TDB mutex support breaks CTDB
Stefan (metze) Metzmacher
metze at samba.org
Fri Dec 12 05:06:07 MST 2014
Am 12.12.2014 um 06:34 schrieb Amitay Isaacs:
> On Thu, Dec 11, 2014 at 7:55 PM, Stefan (metze) Metzmacher <metze at samba.org>
> wrote:
>
>> Am 11.12.2014 um 05:50 schrieb Amitay Isaacs:
>>> Hi Volker/Metze,
>>>
>>> The TDB robust mutex changes make certain assumptions which completely
>>> breaks CTDB. Here are some of the findings which are causing concern.
>>>
>>> 1. CTDB does not always specify all the matching flags (i.e. the flags
>> used
>>> for creation) to tdb_open_ex() when opening tdb database subsequently (or
>>> in not-first case). This does not work for databases created with
>>> TDB_MUTEX_LOCKING.
>>>
>>> 2. If I specify TDB_MUTEX_LOCKING in tdb_flags for subsequent (non-first)

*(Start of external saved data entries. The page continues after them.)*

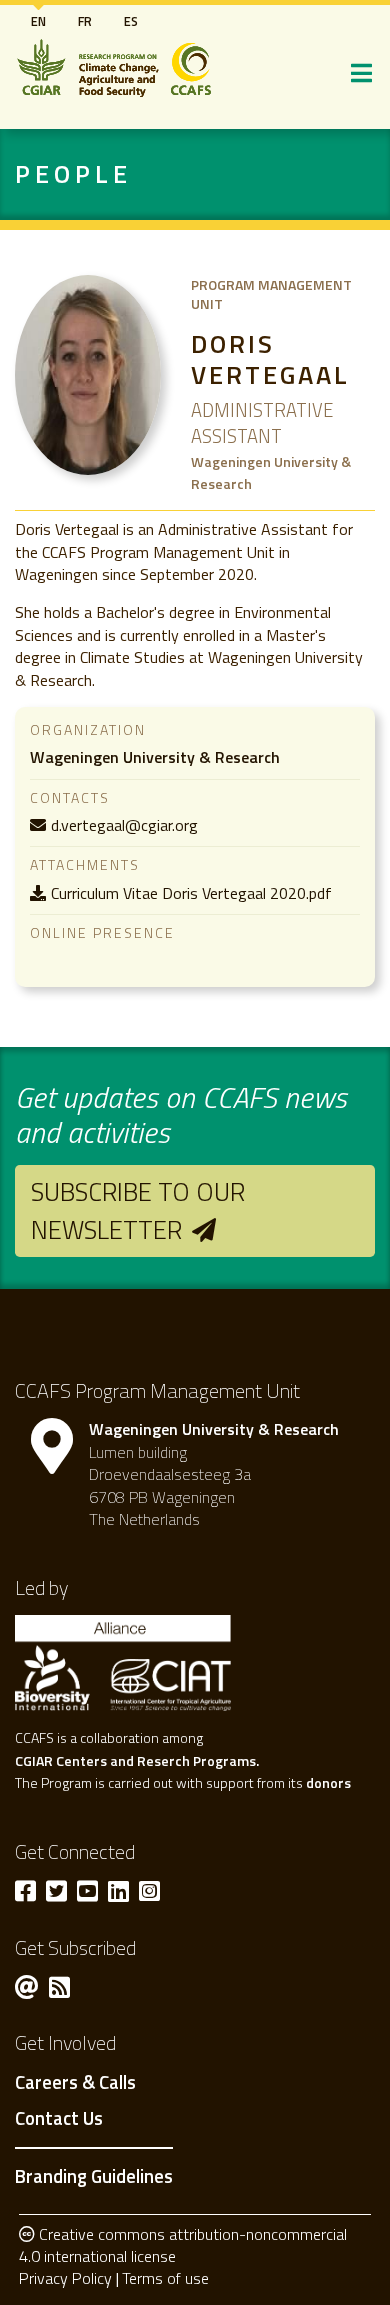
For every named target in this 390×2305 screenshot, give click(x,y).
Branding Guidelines (94, 2176)
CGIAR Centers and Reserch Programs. (137, 1760)
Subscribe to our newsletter (138, 1210)
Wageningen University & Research (155, 757)
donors (328, 1782)
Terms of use (165, 2278)
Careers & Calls (75, 2083)
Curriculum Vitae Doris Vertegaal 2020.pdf (191, 893)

>>> tdb_open_ex(), it does not work unless I also include TDB_CLEAR_IF_FIRST.
>>> If the process knows that it's not the first opener, why should it need
>> to
>>> specify TDB_CLEAR_IF_FIRST?
>>
>> As indication that it's a non persistent database.
>>
>>> 3. CTDB database recovery uses transactions to update the databases after
>>> recovery. With TDB_MUTEX_LOCKING enabled, CTDB cannot do database
>> recovery.
>>
>> Can the all record lock be used instead of a transaction?

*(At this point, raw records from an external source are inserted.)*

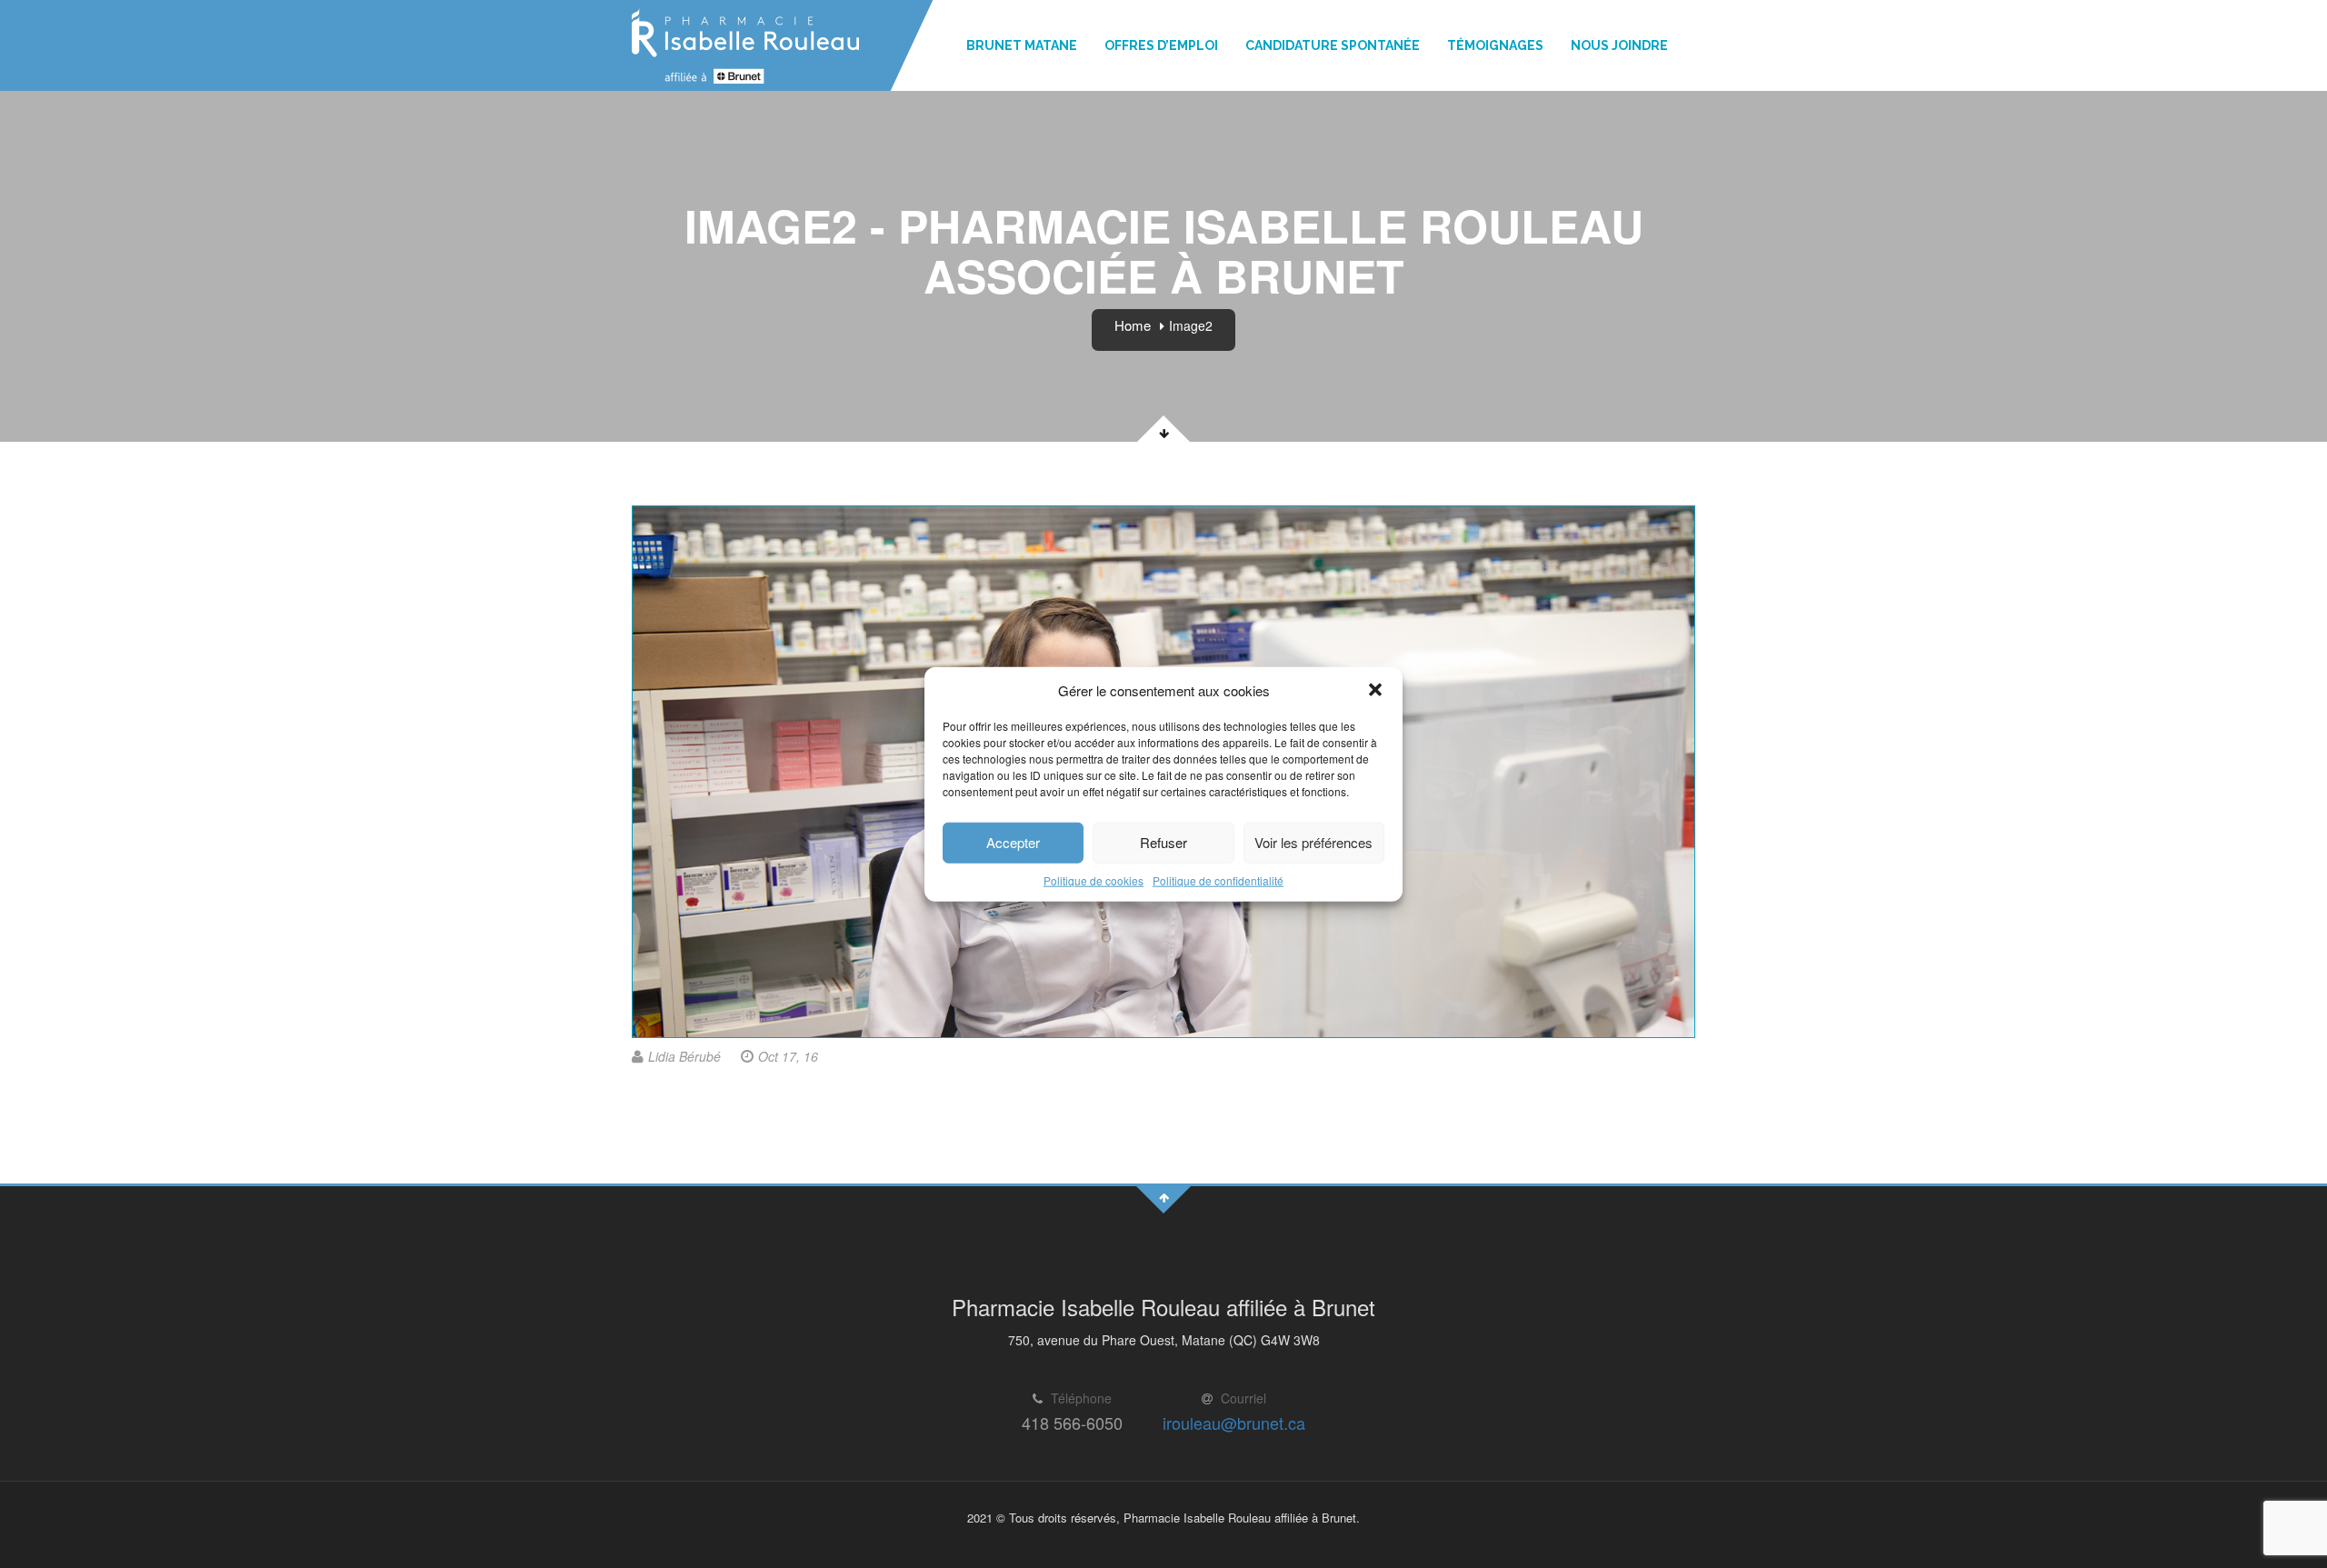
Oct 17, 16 (788, 1056)
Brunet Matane (1021, 45)
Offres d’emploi (1161, 45)
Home (1132, 325)
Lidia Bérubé (684, 1056)
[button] (1375, 690)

>> I wonder why we didn't notice this before...
>>
>
> Changing from transaction to all record lock is going to be a major
> change. What's the reason for not allowing transactions on mutex enabled
> databases?
I discussed this again with Volker and Michael, we all think it's ok to
remove
this restriction.
Please test the attached patches.
A possible backport will go via
https://bugzilla.samba.org/show_bug.cgi?id=11004.
metze
-------------- next part --------------
From cabb1713f171c6c6f6d1cd9c45ecbf65b943bb29 Mon Sep 17 00:00:00 2001
From: Stefan Metzmacher <metze at samba.org>
Date: Fri, 12 Dec 2014 11:22:47 +0100
Subject: [PATCH 1/4] tdb: allow transactions on on tdb's with
TDB_MUTEX_LOCKING
There's no real reason to disallow transactions as the
allrecord lock is also available with mutexes enabled.

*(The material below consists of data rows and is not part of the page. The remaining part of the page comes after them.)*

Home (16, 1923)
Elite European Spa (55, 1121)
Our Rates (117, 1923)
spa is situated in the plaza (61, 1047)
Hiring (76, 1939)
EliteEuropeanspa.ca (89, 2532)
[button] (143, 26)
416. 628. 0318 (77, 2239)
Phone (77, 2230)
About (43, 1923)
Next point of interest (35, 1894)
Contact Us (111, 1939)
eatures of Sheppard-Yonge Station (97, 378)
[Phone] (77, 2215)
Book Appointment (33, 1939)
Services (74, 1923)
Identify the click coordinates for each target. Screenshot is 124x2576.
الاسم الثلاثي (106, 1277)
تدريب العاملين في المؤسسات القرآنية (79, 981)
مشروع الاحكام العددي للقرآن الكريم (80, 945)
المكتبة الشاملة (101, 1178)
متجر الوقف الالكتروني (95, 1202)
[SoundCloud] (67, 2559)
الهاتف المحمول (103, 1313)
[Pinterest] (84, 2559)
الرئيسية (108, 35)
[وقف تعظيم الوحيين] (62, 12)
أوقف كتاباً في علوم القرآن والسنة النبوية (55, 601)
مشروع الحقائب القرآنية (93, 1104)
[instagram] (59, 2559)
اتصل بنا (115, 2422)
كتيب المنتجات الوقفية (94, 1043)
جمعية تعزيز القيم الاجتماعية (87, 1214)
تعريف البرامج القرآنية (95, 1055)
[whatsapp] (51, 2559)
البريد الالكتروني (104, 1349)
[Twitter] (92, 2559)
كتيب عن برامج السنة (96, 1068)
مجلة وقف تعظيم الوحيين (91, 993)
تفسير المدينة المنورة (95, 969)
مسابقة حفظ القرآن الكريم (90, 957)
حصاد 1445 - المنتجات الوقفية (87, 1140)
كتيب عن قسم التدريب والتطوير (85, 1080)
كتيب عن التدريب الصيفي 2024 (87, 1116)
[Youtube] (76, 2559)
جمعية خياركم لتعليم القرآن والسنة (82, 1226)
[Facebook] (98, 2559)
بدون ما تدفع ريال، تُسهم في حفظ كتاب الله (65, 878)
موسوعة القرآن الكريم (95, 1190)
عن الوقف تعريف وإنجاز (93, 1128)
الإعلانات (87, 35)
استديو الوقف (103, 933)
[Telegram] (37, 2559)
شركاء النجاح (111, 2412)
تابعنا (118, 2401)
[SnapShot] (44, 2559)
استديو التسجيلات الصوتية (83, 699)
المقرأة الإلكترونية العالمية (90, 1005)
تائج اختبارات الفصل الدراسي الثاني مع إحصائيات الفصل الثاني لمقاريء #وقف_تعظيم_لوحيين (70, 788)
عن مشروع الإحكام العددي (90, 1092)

E.g. ctdbd requires transactions also on non-persistent databases
opened with TDB_CLEAR_IF_FIRST and TDB_MUTEX_LOCKING.
Bug: https://bugzilla.samba.org/show_bug.cgi?id=11004
Signed-off-by: Stefan Metzmacher <metze at samba.org>
---
lib/tdb/common/transaction.c | 2 +-
1 file changed, 1 insertion(+), 1 deletion(-)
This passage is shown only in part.